Mendelson’s resolution does not specify whether the D.C. Council would support the voting rights bill if the House does not remove the gun amendment. But a clear majority on the council believes that the voting rights bill should be killed if it also repeals most of the city’s gun control laws and prevents D.C. leaders from enacting new ones.

In an emotional closed-door debate over breakfast this morning, council members decried the gun amendment, calling it an insulting infringement on Home Rule. Many members spoke passionately about District residents who have died from gun violence.

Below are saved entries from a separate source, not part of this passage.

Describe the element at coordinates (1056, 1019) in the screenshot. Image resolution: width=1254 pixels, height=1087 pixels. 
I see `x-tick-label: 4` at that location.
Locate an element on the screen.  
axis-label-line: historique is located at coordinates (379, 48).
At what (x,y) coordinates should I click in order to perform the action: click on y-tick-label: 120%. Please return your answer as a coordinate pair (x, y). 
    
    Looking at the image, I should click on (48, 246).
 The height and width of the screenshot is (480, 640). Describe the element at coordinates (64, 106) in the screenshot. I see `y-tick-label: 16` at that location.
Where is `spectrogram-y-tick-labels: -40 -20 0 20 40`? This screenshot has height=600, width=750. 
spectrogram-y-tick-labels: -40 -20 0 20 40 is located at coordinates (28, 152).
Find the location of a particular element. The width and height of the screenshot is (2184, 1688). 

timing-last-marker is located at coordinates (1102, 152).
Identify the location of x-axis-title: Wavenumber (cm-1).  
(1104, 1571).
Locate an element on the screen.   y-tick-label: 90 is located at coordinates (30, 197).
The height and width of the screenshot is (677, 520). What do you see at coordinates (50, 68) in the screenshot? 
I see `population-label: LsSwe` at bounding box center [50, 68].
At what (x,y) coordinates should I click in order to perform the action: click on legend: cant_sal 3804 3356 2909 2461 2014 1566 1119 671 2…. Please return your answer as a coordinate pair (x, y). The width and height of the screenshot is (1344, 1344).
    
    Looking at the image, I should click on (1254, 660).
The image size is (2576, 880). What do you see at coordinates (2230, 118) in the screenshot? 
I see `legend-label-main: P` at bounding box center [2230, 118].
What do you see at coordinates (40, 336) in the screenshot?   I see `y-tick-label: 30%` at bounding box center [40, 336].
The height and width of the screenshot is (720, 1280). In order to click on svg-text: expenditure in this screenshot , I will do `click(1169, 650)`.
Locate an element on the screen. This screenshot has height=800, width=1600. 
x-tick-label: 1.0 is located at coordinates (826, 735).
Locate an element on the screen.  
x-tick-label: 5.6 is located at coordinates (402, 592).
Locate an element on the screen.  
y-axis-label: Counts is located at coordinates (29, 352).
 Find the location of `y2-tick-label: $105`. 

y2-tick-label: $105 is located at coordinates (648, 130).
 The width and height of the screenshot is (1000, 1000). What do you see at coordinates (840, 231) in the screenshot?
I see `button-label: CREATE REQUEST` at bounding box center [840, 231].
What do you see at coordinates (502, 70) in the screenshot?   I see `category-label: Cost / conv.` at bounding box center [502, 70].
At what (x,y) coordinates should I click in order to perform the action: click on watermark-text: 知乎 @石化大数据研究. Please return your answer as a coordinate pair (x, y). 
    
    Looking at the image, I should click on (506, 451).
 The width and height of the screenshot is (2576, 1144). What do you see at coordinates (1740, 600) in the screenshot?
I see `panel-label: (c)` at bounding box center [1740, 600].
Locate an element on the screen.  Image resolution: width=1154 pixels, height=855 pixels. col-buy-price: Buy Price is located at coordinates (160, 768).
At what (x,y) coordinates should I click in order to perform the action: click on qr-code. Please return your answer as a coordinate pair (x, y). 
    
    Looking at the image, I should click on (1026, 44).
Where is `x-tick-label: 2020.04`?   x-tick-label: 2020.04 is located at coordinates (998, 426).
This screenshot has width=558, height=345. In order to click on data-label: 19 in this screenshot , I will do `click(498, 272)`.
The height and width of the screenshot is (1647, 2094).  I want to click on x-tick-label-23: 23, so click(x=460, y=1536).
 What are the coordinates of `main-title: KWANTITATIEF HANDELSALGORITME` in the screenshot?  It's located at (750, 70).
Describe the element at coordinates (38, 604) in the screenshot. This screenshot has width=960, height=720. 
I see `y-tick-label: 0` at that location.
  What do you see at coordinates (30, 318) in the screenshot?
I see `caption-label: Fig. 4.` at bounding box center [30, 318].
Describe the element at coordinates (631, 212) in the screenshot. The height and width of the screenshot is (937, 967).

“I’ve got to look people in the faces and when they look back at me, I want them to respect me,” council Chairman Vincent C. Gray (D) said. “I honestly believe they will not respect me when they hear I traded their safety for a vote” in Congress.

Council member Mary M. Cheh (D-Ward 3) called the voting rights bill “a devils bargain” if it also means that the city would have to allow the possession of semiautomatic weapons.

“It’s a matter of principle,” Cheh said. “We cannot allow ourselves to be maneuvered this way because, if you think about, what is the point of the one vote” in Congress?

A small majority of the 13-member council appeared willing to at least consider supporting the voting rights bill, even if it included the gun amendment.

Council members David A. Catania (I-At Large) argued that the National Rifle Association, which pushed for the gun amendment would probably revive the effort to undo the city’s gun laws in another form later this year if the voting rights bill is shelved.

“This is a very tricky thing,” Catania said. “We may wind up with our gun laws stripped without a vote … anyway.”

Council members Jack Evans (D-Ward 1) and Yvette Alexander (D-Ward 7) also appeared open to supporting the voting rights bill, even with the gun amendment.

“There are not going to be legal guns committing these crimes, it’s going to be illegal guns,” Alexander said. “There are still going to be AK-47s, even without the gun amendment.”

But council member Marion Barry (D-Ward 8), who was wounded in a shooting at City Hall in 1977, spoke about the nine youths gunned down in Southeast Washington last month. Barry told his colleagues “to talk to the countless parents who have lost their children” before they agree to support the gun amendment.

“Dr. King would be turning over in his grave,” Barry said of the deal to swap voting rights for a slackening of gun control laws. “I have talked to hundreds of children who have got gunned down on the streets. We can sacrifice one vote for freedom and principle.”

Council member Jim Graham (D-Ward 1), however, fears that the gun amendment will surface one way or another because the NRA has considerable influence in Congress.

“It’s just a matter of self-respect, we should reject this,” Graham said. He then added, “But if they can’t do it in April, they will do it in September because they know they have (the votes), and they have it with the support of the Democratic Party, which is the most shocking thing of all.”